→ ABOUT THIS TASK: Reproduce all of the data exactly.

(Saved data entries)
**********

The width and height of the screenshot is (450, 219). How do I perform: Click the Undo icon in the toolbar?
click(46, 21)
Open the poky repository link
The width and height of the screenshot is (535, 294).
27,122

**********

→ EXPECTED ANSWER:
The width and height of the screenshot is (450, 219). How do I perform: Click the Undo icon in the toolbar?
click(46, 21)
Open the poky repository link
The width and height of the screenshot is (535, 294).
27,122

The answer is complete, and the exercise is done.